Adama Nebié, un grand « maître » de la couture !
Âgé de la trentaine, Adama Nebié est titulaire d’une maitrise en droit des affaires. Après l’obtention de ce diplôme en 2016, il s’oriente vers le marché de l’emploi. Demandes de stages par-ci, demandes d’offres par-là… Bref, toutes ses demandes se soldent par un échec. Loin de jeter l’éponge, Adama Nebié se rappelle qu’il sait faire quelque chose de ses dix doigts : La couture. D’où sa reconversion en retoucheur. Ce métier par définition consiste à adapter un vêtement à la morphologie du client. Réputé pour la qualité de son travail, Adama Nebié arrive tant bien que mal à joindre les deux bouts, en dépit des obstacles auxquels il fait face.

Une série d'entrées:
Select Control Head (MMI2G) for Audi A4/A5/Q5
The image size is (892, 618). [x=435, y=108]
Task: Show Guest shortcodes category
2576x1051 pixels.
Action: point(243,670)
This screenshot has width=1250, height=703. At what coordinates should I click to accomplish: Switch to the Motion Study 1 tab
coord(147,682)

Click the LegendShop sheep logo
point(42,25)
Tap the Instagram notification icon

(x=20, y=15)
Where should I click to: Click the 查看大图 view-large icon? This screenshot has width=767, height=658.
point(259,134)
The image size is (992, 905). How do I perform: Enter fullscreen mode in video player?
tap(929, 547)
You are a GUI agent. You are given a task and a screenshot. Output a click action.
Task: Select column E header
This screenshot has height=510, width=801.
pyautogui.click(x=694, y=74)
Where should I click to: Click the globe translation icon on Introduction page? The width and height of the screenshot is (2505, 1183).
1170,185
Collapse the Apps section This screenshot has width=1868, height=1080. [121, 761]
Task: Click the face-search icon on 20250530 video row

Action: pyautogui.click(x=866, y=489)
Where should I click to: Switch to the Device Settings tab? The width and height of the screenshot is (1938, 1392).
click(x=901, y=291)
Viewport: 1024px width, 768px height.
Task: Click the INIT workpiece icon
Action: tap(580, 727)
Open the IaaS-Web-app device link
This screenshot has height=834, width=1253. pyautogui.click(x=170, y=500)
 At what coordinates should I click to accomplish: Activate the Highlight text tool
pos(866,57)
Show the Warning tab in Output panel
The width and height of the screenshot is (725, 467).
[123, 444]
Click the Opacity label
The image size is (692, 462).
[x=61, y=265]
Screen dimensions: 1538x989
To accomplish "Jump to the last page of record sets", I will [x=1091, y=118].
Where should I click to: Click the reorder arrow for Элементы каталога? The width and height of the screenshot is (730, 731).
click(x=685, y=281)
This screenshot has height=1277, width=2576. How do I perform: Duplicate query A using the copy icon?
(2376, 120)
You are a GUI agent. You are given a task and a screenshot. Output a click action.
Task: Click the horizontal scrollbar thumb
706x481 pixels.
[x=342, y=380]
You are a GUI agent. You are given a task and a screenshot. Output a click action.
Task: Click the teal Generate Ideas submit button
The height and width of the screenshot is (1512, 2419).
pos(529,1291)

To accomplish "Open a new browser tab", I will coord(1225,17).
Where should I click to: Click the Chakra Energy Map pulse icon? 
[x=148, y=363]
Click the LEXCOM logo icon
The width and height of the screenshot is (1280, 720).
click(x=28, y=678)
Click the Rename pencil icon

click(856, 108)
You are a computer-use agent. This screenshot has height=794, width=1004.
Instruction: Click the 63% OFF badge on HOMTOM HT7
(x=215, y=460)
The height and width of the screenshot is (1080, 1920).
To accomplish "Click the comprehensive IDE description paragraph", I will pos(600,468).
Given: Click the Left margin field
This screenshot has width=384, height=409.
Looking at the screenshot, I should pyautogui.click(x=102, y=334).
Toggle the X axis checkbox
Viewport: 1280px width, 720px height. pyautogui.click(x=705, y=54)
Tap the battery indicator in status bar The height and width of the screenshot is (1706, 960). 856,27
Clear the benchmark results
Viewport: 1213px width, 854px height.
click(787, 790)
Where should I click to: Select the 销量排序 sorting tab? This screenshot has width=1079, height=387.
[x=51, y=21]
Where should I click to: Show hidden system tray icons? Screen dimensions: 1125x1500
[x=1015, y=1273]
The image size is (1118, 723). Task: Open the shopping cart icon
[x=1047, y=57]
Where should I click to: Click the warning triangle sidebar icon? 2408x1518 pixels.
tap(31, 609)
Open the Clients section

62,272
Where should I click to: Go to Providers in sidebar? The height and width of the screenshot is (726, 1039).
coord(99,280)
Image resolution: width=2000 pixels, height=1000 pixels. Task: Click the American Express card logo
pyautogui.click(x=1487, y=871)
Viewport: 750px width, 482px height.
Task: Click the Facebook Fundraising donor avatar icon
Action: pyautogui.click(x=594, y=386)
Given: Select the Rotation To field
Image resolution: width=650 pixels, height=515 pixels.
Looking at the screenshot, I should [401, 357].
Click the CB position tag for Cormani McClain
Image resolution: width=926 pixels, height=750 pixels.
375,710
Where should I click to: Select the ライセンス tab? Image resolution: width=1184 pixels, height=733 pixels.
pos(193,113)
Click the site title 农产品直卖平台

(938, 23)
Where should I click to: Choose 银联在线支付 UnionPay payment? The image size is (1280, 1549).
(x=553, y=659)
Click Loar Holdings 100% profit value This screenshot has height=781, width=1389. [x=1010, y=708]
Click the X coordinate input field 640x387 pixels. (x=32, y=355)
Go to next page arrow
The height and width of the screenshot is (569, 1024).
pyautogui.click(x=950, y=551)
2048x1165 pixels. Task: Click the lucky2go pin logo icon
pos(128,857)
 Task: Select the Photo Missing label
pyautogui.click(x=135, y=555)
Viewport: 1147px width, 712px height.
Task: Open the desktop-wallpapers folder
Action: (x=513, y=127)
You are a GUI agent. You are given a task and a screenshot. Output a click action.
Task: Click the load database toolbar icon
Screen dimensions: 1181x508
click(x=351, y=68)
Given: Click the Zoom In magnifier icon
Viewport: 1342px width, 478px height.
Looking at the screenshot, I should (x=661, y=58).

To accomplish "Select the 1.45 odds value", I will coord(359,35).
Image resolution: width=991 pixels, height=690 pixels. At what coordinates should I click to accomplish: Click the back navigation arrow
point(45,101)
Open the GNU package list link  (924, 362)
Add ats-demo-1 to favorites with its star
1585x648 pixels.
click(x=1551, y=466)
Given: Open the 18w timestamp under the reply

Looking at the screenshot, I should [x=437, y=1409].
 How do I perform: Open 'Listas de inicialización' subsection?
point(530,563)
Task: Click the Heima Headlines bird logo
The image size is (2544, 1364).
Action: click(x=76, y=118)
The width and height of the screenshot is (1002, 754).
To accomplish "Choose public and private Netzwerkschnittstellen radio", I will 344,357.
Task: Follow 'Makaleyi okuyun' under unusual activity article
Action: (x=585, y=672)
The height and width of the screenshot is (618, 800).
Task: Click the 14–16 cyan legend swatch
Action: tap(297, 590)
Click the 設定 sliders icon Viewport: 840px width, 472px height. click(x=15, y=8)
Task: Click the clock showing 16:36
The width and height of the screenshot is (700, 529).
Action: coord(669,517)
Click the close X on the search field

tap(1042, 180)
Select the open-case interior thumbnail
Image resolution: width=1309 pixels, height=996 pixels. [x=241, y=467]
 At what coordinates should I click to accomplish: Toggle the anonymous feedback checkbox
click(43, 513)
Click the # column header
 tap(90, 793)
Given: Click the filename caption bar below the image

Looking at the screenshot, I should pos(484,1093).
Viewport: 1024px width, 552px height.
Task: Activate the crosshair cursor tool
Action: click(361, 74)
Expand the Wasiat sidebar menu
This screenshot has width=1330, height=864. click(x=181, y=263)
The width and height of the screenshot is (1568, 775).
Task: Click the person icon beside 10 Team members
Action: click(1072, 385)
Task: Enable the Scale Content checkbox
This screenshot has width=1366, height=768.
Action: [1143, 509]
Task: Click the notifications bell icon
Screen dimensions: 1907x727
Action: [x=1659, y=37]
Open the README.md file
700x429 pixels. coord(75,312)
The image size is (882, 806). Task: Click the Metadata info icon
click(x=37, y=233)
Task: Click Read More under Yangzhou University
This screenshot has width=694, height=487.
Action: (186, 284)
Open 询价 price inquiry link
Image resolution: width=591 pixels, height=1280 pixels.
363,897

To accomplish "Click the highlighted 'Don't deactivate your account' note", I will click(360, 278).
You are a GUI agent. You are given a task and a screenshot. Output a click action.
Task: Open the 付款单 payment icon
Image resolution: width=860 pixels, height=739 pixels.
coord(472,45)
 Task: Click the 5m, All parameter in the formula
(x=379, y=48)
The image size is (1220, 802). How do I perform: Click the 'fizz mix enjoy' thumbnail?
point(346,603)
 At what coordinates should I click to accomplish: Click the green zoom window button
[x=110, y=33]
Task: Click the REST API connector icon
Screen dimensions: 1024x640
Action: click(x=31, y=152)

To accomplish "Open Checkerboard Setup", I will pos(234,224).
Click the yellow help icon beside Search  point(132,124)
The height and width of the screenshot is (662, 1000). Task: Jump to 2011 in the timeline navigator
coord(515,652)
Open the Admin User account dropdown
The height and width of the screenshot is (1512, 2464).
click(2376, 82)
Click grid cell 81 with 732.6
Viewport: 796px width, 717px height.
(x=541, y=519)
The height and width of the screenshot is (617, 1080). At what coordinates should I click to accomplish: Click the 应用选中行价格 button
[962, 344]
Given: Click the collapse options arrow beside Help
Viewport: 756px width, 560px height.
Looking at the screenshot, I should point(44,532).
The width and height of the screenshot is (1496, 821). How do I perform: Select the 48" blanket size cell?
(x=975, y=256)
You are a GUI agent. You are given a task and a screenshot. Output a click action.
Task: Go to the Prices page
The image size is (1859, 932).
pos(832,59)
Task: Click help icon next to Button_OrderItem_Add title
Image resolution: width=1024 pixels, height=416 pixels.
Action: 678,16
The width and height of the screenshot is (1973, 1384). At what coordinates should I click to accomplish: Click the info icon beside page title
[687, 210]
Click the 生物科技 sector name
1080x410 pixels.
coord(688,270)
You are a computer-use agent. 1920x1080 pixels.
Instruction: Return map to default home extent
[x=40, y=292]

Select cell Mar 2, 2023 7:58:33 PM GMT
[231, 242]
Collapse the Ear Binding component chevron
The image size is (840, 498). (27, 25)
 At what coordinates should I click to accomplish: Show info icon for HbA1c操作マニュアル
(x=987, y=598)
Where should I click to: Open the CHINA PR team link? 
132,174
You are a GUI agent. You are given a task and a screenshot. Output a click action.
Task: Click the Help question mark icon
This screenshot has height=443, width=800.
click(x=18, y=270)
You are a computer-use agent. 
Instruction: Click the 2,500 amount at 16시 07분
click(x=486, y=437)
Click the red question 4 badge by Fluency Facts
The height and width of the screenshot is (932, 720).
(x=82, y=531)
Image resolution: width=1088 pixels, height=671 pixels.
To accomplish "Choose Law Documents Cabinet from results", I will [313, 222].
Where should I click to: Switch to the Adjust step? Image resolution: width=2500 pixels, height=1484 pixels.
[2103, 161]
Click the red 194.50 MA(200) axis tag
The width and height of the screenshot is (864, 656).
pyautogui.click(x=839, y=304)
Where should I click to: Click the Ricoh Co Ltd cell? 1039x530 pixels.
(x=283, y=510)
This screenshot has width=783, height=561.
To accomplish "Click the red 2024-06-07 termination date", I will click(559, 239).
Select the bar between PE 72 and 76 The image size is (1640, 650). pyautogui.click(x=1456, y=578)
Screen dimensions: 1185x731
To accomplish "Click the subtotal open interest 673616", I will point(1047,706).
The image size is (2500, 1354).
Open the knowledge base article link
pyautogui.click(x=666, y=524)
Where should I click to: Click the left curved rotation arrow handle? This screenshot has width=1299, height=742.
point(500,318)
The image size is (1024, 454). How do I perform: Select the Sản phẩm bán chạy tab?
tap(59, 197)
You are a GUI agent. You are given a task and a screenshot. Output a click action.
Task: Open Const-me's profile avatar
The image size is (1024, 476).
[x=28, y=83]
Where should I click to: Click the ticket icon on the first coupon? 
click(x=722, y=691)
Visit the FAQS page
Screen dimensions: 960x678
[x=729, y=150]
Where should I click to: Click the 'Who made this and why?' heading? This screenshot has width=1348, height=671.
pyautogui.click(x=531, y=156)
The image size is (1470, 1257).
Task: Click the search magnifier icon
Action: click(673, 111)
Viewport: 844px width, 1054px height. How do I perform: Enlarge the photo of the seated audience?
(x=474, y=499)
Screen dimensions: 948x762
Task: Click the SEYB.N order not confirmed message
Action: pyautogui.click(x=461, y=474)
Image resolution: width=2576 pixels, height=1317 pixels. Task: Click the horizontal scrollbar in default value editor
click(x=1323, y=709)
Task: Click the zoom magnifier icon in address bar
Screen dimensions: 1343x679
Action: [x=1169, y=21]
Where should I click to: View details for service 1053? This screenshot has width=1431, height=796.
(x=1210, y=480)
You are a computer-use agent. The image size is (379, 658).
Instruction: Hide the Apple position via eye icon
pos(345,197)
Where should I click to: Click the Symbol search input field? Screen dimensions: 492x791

• Actions à mener:
A. Recopiez le passage du texte sur Adama Nebié compris entre « Âgé de la trentaine, Adama » et « il fait face. », bornes incluses, en remplaçant « retoucheur » par « couturier ».
B. D'après le texte sur Adama Nebié, en quelle année a-t-il obtenu sa maîtrise en droit des affaires ?
Ces entrées proviennent d'une autre source.

• Réponses aux consignes:
A.
Âgé de la trentaine, Adama Nebié est titulaire d’une maitrise en droit des affaires. Après l’obtention de ce diplôme en 2016, il s’oriente vers le marché de l’emploi. Demandes de stages par-ci, demandes d’offres par-là… Bref, toutes ses demandes se soldent par un échec. Loin de jeter l’éponge, Adama Nebié se rappelle qu’il sait faire quelque chose de ses dix doigts : La couture. D’où sa reconversion en couturier. Ce métier par définition consiste à adapter un vêtement à la morphologie du client. Réputé pour la qualité de son travail, Adama Nebié arrive tant bien que mal à joindre les deux bouts, en dépit des obstacles auxquels il fait face.

B. En 2016.